[Opening SUPPLIED DATA section]

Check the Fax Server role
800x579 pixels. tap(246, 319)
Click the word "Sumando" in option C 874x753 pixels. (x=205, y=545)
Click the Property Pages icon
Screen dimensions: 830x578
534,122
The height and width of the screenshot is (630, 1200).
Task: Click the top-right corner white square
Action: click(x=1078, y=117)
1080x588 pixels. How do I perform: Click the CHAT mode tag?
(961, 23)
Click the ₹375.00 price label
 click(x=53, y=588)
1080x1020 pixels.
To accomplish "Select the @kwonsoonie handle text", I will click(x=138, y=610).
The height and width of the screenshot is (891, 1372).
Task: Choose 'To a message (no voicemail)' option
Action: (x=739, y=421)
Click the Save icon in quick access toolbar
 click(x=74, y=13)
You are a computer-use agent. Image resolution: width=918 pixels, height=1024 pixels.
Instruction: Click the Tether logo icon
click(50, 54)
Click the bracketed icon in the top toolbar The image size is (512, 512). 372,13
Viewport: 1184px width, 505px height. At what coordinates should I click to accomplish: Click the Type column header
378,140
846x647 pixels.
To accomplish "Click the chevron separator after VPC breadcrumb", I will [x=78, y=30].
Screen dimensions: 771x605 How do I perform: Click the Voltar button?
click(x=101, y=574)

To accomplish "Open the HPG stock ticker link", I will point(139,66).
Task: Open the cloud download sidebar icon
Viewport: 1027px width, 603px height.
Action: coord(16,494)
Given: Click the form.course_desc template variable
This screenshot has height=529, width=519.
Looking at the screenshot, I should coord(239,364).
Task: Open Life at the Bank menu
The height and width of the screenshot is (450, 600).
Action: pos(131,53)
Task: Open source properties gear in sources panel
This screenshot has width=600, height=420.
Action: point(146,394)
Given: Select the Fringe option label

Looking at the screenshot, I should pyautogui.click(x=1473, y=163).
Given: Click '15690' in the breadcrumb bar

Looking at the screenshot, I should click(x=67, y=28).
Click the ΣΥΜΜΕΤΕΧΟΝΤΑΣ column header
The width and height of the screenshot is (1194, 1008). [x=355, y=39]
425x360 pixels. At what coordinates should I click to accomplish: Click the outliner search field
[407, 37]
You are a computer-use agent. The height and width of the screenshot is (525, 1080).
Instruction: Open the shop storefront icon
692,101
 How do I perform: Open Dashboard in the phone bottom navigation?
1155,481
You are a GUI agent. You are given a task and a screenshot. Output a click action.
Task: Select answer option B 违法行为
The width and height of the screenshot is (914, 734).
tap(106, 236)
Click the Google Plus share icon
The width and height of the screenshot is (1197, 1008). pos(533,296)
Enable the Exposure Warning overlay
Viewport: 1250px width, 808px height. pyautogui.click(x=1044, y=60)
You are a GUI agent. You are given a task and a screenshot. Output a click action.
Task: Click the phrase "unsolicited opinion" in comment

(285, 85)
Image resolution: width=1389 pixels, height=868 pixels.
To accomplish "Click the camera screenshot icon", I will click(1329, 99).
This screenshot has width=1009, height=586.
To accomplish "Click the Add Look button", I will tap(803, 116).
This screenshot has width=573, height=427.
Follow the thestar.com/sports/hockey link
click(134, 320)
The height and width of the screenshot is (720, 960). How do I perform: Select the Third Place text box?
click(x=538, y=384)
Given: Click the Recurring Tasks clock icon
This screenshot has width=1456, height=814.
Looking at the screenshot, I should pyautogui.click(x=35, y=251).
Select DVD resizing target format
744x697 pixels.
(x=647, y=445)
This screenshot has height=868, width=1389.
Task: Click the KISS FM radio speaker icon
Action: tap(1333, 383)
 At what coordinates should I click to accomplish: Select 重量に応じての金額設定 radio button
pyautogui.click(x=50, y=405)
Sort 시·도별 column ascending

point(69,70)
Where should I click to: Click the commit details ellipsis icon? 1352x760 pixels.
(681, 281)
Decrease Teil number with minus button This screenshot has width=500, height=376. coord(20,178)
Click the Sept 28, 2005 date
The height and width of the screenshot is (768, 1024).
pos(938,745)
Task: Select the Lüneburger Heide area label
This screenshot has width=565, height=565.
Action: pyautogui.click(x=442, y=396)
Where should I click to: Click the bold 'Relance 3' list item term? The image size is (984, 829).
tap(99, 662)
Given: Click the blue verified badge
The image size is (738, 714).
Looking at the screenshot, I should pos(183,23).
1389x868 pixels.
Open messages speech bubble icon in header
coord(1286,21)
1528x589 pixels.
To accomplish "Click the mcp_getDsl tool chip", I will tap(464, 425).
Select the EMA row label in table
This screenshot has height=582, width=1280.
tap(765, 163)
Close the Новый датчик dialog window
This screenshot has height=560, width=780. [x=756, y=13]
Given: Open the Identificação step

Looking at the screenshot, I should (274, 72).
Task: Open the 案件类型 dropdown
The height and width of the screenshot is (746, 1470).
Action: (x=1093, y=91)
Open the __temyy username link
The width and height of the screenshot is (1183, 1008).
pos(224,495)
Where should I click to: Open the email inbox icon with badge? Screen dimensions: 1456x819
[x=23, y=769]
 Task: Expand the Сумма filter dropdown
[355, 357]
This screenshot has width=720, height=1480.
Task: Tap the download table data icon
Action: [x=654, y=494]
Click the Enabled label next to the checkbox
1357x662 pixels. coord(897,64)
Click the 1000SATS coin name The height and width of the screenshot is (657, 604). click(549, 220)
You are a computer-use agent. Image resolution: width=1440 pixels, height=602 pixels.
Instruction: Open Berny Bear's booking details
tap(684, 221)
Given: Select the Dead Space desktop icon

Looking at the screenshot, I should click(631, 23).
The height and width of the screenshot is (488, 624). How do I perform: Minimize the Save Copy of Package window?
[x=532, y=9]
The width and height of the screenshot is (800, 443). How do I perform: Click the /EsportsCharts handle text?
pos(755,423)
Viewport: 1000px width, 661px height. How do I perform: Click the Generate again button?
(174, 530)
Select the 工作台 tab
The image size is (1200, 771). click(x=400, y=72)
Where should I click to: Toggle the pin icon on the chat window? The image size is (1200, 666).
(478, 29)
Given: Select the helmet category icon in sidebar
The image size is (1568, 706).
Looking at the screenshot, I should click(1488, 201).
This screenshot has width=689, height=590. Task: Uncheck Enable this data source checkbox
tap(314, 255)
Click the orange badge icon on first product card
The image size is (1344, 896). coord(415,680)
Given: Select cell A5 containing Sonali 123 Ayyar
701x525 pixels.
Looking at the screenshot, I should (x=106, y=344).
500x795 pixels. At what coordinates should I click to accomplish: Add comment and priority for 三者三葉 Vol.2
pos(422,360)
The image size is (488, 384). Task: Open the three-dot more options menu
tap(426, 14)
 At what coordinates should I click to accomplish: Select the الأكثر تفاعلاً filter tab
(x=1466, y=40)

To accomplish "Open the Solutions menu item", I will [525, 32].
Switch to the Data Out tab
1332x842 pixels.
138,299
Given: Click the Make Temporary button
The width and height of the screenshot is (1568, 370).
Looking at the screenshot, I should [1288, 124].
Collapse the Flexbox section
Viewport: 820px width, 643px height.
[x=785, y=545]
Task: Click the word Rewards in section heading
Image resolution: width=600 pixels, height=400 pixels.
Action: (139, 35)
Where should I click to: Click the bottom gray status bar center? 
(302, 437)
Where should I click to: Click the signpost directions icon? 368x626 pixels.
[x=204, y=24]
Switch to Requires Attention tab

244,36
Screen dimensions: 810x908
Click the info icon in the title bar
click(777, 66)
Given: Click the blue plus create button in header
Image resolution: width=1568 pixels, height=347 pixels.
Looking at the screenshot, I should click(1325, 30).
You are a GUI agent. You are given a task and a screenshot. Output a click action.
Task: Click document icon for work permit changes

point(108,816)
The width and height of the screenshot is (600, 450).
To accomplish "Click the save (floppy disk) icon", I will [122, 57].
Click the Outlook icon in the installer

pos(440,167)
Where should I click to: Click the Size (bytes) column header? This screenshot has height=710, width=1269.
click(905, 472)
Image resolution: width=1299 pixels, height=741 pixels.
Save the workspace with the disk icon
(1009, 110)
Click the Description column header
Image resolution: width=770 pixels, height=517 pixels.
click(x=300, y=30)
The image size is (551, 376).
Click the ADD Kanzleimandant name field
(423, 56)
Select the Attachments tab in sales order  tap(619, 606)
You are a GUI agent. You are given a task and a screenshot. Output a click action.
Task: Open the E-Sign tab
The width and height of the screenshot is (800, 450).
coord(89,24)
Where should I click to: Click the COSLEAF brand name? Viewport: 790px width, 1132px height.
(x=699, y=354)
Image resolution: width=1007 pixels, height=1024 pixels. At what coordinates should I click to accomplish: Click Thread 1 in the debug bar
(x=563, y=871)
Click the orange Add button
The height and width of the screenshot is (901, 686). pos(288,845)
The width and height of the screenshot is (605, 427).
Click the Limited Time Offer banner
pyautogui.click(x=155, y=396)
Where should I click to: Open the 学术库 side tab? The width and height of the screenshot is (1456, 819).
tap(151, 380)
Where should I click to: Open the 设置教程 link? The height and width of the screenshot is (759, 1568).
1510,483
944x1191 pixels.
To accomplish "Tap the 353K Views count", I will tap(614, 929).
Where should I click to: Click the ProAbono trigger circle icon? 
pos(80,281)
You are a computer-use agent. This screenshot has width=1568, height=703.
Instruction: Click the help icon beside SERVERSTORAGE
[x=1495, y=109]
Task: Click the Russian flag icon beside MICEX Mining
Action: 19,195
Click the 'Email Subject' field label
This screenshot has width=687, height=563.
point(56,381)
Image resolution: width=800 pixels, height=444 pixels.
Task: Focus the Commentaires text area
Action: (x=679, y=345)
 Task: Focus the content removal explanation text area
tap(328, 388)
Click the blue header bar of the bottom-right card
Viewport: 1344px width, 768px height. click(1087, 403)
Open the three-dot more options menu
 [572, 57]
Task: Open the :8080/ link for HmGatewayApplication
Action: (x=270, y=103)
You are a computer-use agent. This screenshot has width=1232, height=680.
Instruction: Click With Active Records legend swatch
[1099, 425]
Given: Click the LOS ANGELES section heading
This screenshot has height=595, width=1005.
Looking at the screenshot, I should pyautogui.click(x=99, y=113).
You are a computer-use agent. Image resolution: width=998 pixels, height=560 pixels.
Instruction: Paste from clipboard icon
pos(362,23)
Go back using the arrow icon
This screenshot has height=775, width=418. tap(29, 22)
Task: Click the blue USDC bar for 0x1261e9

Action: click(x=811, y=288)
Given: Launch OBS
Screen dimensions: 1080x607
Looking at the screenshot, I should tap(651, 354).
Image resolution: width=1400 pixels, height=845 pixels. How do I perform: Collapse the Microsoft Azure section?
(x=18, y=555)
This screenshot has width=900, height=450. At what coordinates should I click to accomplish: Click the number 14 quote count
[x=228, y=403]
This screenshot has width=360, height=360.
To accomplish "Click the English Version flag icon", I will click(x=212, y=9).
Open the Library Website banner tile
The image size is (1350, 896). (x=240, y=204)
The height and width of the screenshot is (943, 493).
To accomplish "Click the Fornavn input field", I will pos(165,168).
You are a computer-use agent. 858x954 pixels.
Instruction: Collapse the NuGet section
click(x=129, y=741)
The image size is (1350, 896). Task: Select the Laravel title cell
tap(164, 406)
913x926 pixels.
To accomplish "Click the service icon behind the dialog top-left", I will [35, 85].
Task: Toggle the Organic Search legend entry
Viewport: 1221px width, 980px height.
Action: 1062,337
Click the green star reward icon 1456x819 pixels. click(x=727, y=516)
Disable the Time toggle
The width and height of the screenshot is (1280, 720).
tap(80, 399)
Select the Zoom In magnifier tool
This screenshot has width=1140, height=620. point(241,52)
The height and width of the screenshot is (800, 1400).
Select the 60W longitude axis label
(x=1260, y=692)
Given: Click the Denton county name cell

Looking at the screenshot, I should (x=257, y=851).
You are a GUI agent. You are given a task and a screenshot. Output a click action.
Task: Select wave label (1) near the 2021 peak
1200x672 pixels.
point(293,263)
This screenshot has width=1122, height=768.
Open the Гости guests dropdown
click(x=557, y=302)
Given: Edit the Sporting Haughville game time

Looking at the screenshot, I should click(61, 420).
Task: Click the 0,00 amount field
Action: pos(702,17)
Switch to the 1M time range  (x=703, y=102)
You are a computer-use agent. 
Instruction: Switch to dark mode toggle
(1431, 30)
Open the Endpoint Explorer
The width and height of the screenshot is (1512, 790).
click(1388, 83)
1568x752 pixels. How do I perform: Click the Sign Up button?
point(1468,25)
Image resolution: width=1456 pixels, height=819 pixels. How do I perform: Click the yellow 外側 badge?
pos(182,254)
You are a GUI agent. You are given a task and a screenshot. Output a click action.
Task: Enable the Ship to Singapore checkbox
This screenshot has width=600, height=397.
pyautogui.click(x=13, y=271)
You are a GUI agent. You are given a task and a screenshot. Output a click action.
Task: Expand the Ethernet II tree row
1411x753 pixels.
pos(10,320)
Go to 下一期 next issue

[Closing SUPPLIED DATA section]

ACTIVITY — Filter the entries down to the lines holding the string "sidebar". Copy each of those lines.

ANSWER BELOW —
Task: Open the cloud download sidebar icon
Given: Select the helmet category icon in sidebar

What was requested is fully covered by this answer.